La demanderesse au pourvoi n° B 21-16.070 invoque, à l'appui de son recours, trois moyens de cassation.

Les dossiers ont été communiqués au procureur général.

Sur le rapport de M. Leblanc, conseiller, les observations écrites et orales de la SCP Célice, Texidor, Périer, avocat de la société [5], de la SCP Gatineau, Fattaccini et Rebeyrol, avocat de l'union de recouvrement des cotisations de sécurité sociale et d'allocations familiales [Localité 3], et l'avis de M. Gaillardot, premier avocat général, après débats en l'audience publique du 16 mai 2023 où étaient présents Mme Taillandier-Thomas, conseiller doyen faisant fonction de président, M. Leblanc, conseiller rapporteur, Mme Renault-Malignac, conseiller, Mme Coutou, M. Rovinski, Mmes Cassignard, Lapasset, conseillers, Mmes Vigneras, Dudit, MM. Labaune, Montfort, conseillers référendaires, M. Gaillardot, premier avocat général, et Mme Catherine, greffier de chambre,

la deuxième chambre civile de la Cour de cassation, composée, en application de l'article R. 431-5 du code de l'organisation judiciaire, des président et conseillers précités, après en avoir délibéré conformément à la loi, a rendu le présent arrêt.

Jonction

1. En raison de leur connexité, les pourvois n° 2115803 et 2116070 sont joints.

Faits et procédure

2. Selon l'arrêt attaqué (Bordeaux, 4 mars 2021), à la suite d'un contrôle portant sur les années 2010 à 2012, l'URSSAF d'[Localité 3] (l'URSSAF) a notifié à la société [5] (la société) une lettre d'observations envisageant plusieurs chefs de redressement, suivie, le 13 décembre 2013, d'une mise en demeure.

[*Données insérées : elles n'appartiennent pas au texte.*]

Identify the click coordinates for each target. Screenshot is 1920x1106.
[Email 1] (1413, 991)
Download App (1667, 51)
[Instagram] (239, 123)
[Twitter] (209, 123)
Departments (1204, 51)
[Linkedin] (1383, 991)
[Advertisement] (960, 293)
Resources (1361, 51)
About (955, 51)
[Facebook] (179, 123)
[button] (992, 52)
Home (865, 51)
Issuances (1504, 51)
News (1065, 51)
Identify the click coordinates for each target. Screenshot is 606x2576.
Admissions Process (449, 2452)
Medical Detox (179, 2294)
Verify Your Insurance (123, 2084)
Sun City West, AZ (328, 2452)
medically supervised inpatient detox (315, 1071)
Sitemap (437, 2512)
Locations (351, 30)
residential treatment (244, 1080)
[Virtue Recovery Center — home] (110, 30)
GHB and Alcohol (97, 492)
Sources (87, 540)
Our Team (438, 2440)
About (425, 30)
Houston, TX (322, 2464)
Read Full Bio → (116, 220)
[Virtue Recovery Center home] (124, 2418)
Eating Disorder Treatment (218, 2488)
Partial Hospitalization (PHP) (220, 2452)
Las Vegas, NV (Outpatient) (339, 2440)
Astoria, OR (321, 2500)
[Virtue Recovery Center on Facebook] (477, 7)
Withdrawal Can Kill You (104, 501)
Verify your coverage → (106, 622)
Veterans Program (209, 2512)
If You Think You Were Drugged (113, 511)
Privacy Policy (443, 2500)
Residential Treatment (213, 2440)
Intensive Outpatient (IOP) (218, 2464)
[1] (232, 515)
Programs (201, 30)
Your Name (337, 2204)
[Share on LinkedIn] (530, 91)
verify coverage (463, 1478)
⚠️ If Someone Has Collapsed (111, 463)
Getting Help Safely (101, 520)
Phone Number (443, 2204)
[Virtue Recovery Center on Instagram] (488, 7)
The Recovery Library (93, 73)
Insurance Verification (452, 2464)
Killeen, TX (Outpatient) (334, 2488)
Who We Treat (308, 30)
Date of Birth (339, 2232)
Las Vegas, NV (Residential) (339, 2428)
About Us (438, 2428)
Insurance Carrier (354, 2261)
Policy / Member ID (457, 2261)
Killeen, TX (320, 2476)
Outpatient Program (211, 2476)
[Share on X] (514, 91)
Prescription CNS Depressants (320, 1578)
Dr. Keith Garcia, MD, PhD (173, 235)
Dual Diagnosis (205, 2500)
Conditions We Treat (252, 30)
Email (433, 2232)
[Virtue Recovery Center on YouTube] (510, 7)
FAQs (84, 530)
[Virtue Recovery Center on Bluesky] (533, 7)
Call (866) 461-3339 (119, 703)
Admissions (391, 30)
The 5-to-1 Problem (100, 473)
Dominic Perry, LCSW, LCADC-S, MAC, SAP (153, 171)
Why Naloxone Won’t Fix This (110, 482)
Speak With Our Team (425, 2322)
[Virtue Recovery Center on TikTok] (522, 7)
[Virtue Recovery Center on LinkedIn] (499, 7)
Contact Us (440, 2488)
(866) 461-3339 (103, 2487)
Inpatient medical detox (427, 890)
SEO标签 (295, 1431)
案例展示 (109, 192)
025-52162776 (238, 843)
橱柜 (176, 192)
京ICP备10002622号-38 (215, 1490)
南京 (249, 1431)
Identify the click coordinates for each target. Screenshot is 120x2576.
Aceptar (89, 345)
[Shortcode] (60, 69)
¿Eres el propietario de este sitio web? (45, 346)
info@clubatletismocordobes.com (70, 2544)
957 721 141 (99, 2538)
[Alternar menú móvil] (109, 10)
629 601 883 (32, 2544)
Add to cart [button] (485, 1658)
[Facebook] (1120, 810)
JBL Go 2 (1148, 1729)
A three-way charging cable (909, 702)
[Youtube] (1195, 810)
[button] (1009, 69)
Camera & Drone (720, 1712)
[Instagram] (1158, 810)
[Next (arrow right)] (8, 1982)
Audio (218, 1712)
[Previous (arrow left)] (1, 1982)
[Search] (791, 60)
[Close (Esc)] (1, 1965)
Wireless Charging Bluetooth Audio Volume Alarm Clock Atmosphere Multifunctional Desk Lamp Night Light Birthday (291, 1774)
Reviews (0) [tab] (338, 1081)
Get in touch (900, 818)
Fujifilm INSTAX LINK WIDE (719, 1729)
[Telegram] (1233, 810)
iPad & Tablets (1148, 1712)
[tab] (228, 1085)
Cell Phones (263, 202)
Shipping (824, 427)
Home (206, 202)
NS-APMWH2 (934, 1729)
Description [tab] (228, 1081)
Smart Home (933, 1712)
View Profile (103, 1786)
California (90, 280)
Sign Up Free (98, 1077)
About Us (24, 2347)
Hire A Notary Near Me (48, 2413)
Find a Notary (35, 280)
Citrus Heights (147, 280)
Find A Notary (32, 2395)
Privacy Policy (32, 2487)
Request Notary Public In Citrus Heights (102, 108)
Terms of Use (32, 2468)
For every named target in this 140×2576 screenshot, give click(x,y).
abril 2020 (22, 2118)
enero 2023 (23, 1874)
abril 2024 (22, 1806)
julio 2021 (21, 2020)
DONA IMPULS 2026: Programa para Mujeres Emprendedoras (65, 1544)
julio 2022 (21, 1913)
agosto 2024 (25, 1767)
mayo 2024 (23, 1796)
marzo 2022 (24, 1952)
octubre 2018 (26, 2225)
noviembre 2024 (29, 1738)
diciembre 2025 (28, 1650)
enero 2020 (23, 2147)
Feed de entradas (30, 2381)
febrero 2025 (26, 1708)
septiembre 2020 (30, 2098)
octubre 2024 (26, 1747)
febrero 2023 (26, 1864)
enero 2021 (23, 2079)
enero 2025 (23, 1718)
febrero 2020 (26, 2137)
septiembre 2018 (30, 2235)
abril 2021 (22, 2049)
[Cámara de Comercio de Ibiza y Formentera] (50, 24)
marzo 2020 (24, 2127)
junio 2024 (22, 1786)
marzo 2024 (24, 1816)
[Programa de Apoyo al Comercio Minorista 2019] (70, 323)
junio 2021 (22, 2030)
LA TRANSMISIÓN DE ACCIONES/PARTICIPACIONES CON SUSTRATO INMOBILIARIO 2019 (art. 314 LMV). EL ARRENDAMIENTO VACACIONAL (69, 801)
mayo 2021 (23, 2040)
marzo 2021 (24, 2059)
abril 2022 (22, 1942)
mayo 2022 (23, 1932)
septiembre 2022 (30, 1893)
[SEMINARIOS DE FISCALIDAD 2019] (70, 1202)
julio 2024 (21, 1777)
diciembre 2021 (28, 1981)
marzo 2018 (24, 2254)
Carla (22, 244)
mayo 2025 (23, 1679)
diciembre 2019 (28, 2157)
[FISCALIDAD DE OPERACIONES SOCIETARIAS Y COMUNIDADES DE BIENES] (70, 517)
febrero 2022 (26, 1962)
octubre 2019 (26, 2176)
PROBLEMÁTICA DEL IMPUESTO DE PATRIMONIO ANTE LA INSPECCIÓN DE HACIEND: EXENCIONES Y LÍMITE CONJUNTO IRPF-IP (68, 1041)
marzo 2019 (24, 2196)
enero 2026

3. La société a saisi d'un recours une juridiction chargée du contentieux de la sécurité sociale.

Examen des moyens

Sur les deuxième et quatrième moyens du pourvoi n° 2115803 du [5]


4. En application de l'article 1014, alinéa 2, du code de procédure civile, il n'y a pas lieu de statuer par une décision spécialement motivée sur ces moyens qui ne sont manifestement pas de nature à entraîner la cassation.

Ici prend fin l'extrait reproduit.